**Saved data entries**
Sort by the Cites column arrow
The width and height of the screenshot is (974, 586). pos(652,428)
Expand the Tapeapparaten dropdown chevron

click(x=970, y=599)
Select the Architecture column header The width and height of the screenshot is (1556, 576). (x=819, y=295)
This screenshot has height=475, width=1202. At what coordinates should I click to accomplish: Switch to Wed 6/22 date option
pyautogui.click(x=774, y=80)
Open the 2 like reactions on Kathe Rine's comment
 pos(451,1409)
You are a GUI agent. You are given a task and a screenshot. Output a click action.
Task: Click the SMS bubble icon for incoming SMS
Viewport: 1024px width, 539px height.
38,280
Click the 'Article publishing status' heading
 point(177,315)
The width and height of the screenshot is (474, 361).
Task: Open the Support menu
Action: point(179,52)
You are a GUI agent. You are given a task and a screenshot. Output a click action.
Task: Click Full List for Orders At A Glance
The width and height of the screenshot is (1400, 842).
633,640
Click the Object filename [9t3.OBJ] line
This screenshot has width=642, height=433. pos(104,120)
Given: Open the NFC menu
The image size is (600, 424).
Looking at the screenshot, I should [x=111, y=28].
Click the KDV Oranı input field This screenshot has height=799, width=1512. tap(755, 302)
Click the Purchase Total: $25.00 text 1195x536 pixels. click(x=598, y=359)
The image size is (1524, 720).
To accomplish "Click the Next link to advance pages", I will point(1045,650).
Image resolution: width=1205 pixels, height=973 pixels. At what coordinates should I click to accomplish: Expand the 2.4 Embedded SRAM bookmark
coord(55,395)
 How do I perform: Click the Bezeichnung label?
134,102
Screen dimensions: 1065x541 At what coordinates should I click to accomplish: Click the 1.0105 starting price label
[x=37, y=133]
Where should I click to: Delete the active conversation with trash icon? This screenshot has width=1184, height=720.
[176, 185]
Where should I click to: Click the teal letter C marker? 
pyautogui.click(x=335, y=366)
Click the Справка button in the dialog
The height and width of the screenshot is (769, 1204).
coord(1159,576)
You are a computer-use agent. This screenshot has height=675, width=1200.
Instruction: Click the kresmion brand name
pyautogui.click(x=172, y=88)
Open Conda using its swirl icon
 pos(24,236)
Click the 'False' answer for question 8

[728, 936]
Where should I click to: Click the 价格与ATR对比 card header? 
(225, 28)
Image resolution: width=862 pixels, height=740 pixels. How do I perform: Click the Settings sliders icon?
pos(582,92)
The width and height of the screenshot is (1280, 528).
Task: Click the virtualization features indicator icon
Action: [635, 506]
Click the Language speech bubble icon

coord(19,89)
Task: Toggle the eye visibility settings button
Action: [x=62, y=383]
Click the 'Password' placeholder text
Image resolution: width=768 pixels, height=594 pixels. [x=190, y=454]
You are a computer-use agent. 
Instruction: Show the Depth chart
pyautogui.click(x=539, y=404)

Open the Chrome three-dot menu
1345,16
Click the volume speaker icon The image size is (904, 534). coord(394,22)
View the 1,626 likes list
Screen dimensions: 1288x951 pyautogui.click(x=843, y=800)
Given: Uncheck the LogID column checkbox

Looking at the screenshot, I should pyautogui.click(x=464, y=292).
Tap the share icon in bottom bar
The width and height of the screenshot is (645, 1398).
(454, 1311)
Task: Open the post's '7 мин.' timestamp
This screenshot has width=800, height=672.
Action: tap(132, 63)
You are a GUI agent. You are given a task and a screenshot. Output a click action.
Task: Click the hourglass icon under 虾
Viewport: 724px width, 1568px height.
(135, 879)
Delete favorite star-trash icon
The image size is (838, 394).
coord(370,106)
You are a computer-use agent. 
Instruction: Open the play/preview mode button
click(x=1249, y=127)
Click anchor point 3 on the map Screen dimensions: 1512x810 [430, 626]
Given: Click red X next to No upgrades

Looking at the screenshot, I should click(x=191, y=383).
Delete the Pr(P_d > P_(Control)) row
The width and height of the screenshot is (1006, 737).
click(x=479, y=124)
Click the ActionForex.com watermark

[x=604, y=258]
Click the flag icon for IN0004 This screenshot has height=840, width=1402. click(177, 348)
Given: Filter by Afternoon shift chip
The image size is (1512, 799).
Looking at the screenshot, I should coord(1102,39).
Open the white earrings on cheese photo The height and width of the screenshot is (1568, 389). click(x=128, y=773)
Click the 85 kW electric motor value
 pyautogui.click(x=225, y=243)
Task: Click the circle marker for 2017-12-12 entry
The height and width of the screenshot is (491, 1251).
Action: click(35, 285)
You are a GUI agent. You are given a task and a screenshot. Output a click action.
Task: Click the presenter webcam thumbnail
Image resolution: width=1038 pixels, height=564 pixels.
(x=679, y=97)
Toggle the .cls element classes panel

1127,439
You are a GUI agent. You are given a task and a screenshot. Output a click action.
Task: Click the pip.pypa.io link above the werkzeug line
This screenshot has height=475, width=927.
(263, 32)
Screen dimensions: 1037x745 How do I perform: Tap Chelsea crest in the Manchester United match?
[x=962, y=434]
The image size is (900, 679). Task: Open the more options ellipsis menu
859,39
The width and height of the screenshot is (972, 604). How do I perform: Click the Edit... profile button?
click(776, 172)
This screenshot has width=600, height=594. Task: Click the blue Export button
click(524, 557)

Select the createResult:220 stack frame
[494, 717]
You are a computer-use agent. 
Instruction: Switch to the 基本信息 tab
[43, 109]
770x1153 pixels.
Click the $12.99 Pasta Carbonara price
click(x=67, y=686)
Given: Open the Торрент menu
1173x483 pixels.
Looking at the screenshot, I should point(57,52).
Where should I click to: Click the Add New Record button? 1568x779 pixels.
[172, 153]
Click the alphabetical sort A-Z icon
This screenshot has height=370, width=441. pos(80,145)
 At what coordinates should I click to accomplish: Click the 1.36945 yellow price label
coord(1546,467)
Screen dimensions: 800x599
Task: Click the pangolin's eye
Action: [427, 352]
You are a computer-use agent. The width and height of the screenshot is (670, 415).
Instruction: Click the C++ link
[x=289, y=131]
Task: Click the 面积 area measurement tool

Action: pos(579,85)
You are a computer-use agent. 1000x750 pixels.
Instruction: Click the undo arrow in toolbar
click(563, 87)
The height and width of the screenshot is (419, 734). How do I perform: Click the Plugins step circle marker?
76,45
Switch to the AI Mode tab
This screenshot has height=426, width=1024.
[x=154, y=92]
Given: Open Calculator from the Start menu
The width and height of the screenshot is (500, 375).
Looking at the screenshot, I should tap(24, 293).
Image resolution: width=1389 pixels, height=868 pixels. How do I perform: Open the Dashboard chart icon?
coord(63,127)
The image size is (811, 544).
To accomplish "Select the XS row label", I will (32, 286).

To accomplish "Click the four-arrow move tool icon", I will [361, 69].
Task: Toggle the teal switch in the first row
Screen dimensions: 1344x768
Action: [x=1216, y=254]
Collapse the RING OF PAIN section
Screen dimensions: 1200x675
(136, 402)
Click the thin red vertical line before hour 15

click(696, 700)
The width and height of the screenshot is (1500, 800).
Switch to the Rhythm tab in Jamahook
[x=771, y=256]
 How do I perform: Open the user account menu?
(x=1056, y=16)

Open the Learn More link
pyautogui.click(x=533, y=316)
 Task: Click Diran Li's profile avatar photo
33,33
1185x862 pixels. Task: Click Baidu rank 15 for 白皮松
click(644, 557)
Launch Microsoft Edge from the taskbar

**WHAT THE EXERCISE ASKS**
Copy every entry exactly.

**ANSWER TO THIS PROBLEM**
Sort by the Cites column arrow
The width and height of the screenshot is (974, 586). pos(652,428)
Expand the Tapeapparaten dropdown chevron

click(x=970, y=599)
Select the Architecture column header The width and height of the screenshot is (1556, 576). (x=819, y=295)
This screenshot has height=475, width=1202. At what coordinates should I click to accomplish: Switch to Wed 6/22 date option
pyautogui.click(x=774, y=80)
Open the 2 like reactions on Kathe Rine's comment
 pos(451,1409)
You are a GUI agent. You are given a task and a screenshot. Output a click action.
Task: Click the SMS bubble icon for incoming SMS
Viewport: 1024px width, 539px height.
38,280
Click the 'Article publishing status' heading
 point(177,315)
The width and height of the screenshot is (474, 361).
Task: Open the Support menu
Action: point(179,52)
You are a GUI agent. You are given a task and a screenshot. Output a click action.
Task: Click Full List for Orders At A Glance
The width and height of the screenshot is (1400, 842).
633,640
Click the Object filename [9t3.OBJ] line
This screenshot has width=642, height=433. pos(104,120)
Given: Open the NFC menu
The image size is (600, 424).
Looking at the screenshot, I should [x=111, y=28].
Click the KDV Oranı input field This screenshot has height=799, width=1512. tap(755, 302)
Click the Purchase Total: $25.00 text 1195x536 pixels. click(x=598, y=359)
The image size is (1524, 720).
To accomplish "Click the Next link to advance pages", I will point(1045,650).
Image resolution: width=1205 pixels, height=973 pixels. At what coordinates should I click to accomplish: Expand the 2.4 Embedded SRAM bookmark
coord(55,395)
 How do I perform: Click the Bezeichnung label?
134,102
Screen dimensions: 1065x541 At what coordinates should I click to accomplish: Click the 1.0105 starting price label
[x=37, y=133]
Where should I click to: Delete the active conversation with trash icon? This screenshot has width=1184, height=720.
[176, 185]
Where should I click to: Click the teal letter C marker? 
pyautogui.click(x=335, y=366)
Click the Справка button in the dialog
The height and width of the screenshot is (769, 1204).
coord(1159,576)
You are a computer-use agent. This screenshot has height=675, width=1200.
Instruction: Click the kresmion brand name
pyautogui.click(x=172, y=88)
Open Conda using its swirl icon
 pos(24,236)
Click the 'False' answer for question 8

[728, 936]
Where should I click to: Click the 价格与ATR对比 card header? 
(225, 28)
Image resolution: width=862 pixels, height=740 pixels. How do I perform: Click the Settings sliders icon?
pos(582,92)
The width and height of the screenshot is (1280, 528).
Task: Click the virtualization features indicator icon
Action: [635, 506]
Click the Language speech bubble icon

coord(19,89)
Task: Toggle the eye visibility settings button
Action: [x=62, y=383]
Click the 'Password' placeholder text
Image resolution: width=768 pixels, height=594 pixels. [x=190, y=454]
You are a computer-use agent. 
Instruction: Show the Depth chart
pyautogui.click(x=539, y=404)

Open the Chrome three-dot menu
1345,16
Click the volume speaker icon The image size is (904, 534). coord(394,22)
View the 1,626 likes list
Screen dimensions: 1288x951 pyautogui.click(x=843, y=800)
Given: Uncheck the LogID column checkbox

Looking at the screenshot, I should pyautogui.click(x=464, y=292).
Tap the share icon in bottom bar
The width and height of the screenshot is (645, 1398).
(454, 1311)
Task: Open the post's '7 мин.' timestamp
This screenshot has width=800, height=672.
Action: tap(132, 63)
You are a GUI agent. You are given a task and a screenshot. Output a click action.
Task: Click the hourglass icon under 虾
Viewport: 724px width, 1568px height.
(135, 879)
Delete favorite star-trash icon
The image size is (838, 394).
coord(370,106)
You are a computer-use agent. 
Instruction: Open the play/preview mode button
click(x=1249, y=127)
Click anchor point 3 on the map Screen dimensions: 1512x810 [430, 626]
Given: Click red X next to No upgrades

Looking at the screenshot, I should click(x=191, y=383).
Delete the Pr(P_d > P_(Control)) row
The width and height of the screenshot is (1006, 737).
click(x=479, y=124)
Click the ActionForex.com watermark

[x=604, y=258]
Click the flag icon for IN0004 This screenshot has height=840, width=1402. click(177, 348)
Given: Filter by Afternoon shift chip
The image size is (1512, 799).
Looking at the screenshot, I should coord(1102,39).
Open the white earrings on cheese photo The height and width of the screenshot is (1568, 389). click(x=128, y=773)
Click the 85 kW electric motor value
 pyautogui.click(x=225, y=243)
Task: Click the circle marker for 2017-12-12 entry
The height and width of the screenshot is (491, 1251).
Action: click(35, 285)
You are a GUI agent. You are given a task and a screenshot. Output a click action.
Task: Click the presenter webcam thumbnail
Image resolution: width=1038 pixels, height=564 pixels.
(x=679, y=97)
Toggle the .cls element classes panel

1127,439
You are a GUI agent. You are given a task and a screenshot. Output a click action.
Task: Click the pip.pypa.io link above the werkzeug line
This screenshot has height=475, width=927.
(263, 32)
Screen dimensions: 1037x745 How do I perform: Tap Chelsea crest in the Manchester United match?
[x=962, y=434]
The image size is (900, 679). Task: Open the more options ellipsis menu
859,39
The width and height of the screenshot is (972, 604). How do I perform: Click the Edit... profile button?
click(776, 172)
This screenshot has width=600, height=594. Task: Click the blue Export button
click(524, 557)

Select the createResult:220 stack frame
[494, 717]
You are a computer-use agent. 
Instruction: Switch to the 基本信息 tab
[43, 109]
770x1153 pixels.
Click the $12.99 Pasta Carbonara price
click(x=67, y=686)
Given: Open the Торрент menu
1173x483 pixels.
Looking at the screenshot, I should point(57,52).
Where should I click to: Click the Add New Record button? 1568x779 pixels.
[172, 153]
Click the alphabetical sort A-Z icon
This screenshot has height=370, width=441. pos(80,145)
 At what coordinates should I click to accomplish: Click the 1.36945 yellow price label
coord(1546,467)
Screen dimensions: 800x599
Task: Click the pangolin's eye
Action: [427, 352]
You are a computer-use agent. The width and height of the screenshot is (670, 415).
Instruction: Click the C++ link
[x=289, y=131]
Task: Click the 面积 area measurement tool

Action: pos(579,85)
You are a computer-use agent. 1000x750 pixels.
Instruction: Click the undo arrow in toolbar
click(563, 87)
The height and width of the screenshot is (419, 734). How do I perform: Click the Plugins step circle marker?
76,45
Switch to the AI Mode tab
This screenshot has height=426, width=1024.
[x=154, y=92]
Given: Open Calculator from the Start menu
The width and height of the screenshot is (500, 375).
Looking at the screenshot, I should tap(24, 293).
Image resolution: width=1389 pixels, height=868 pixels. How do I perform: Open the Dashboard chart icon?
coord(63,127)
The image size is (811, 544).
To accomplish "Select the XS row label", I will (32, 286).

To accomplish "Click the four-arrow move tool icon", I will [361, 69].
Task: Toggle the teal switch in the first row
Screen dimensions: 1344x768
Action: [x=1216, y=254]
Collapse the RING OF PAIN section
Screen dimensions: 1200x675
(136, 402)
Click the thin red vertical line before hour 15

click(696, 700)
The width and height of the screenshot is (1500, 800).
Switch to the Rhythm tab in Jamahook
[x=771, y=256]
 How do I perform: Open the user account menu?
(x=1056, y=16)

Open the Learn More link
pyautogui.click(x=533, y=316)
 Task: Click Diran Li's profile avatar photo
33,33
1185x862 pixels. Task: Click Baidu rank 15 for 白皮松
click(644, 557)
Launch Microsoft Edge from the taskbar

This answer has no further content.